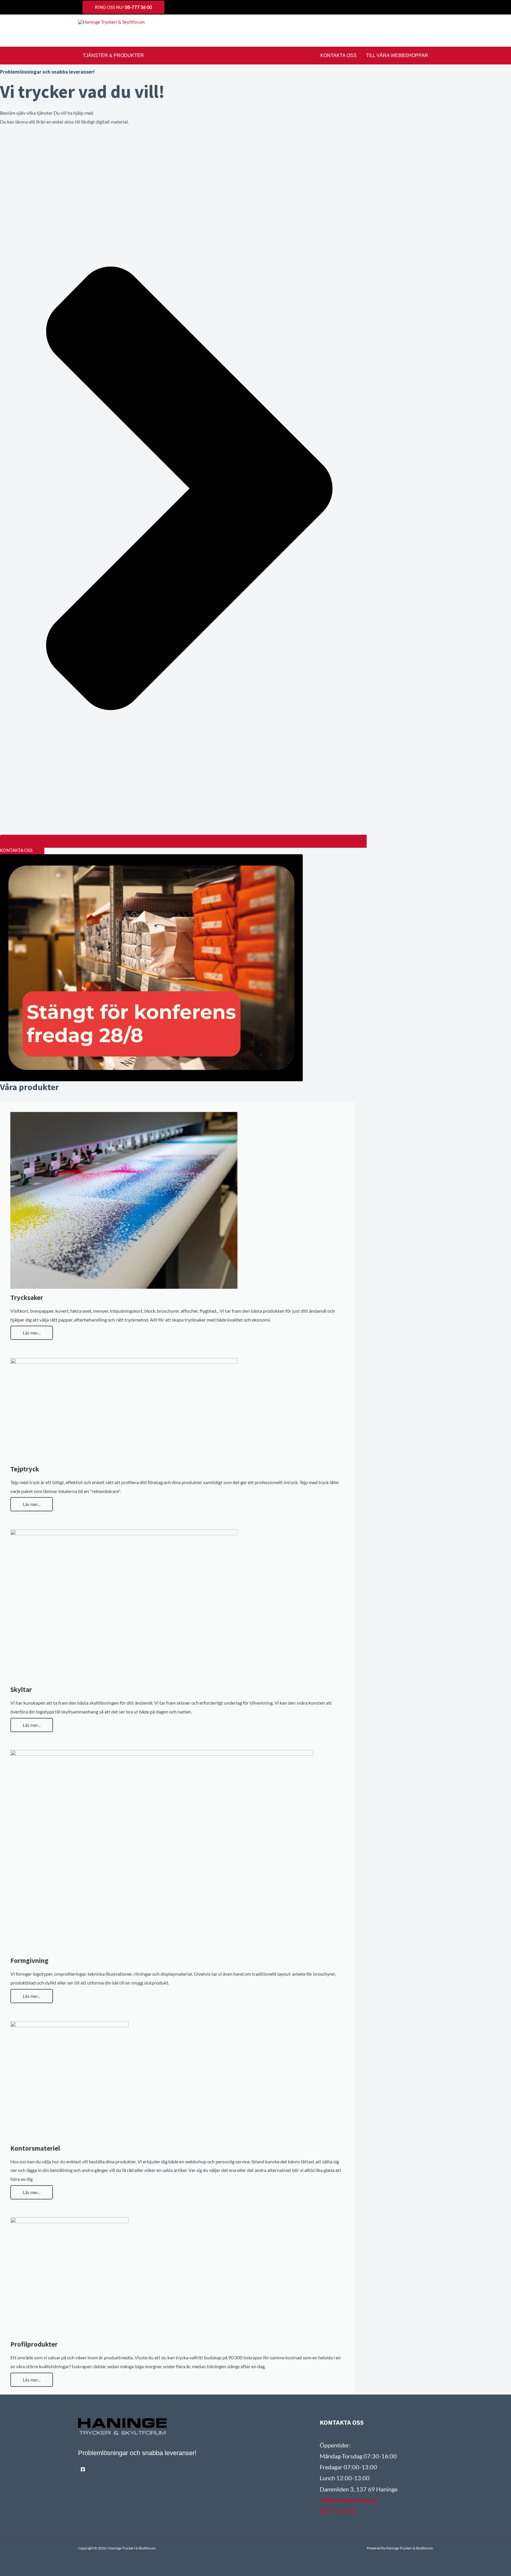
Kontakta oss (338, 55)
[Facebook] (83, 2469)
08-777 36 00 (338, 2511)
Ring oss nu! (123, 7)
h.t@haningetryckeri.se (348, 2500)
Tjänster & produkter (113, 55)
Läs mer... (32, 1332)
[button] (431, 30)
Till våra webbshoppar (397, 55)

────────

[Aim of the task]
Print out the records in full and exactly, dropping every picture.

[Exercise output]
Kontakta oss (338, 55)
[Facebook] (83, 2469)
08-777 36 00 (338, 2511)
Ring oss nu! (123, 7)
h.t@haningetryckeri.se (348, 2500)
Tjänster & produkter (113, 55)
Läs mer... (32, 1332)
[button] (431, 30)
Till våra webbshoppar (397, 55)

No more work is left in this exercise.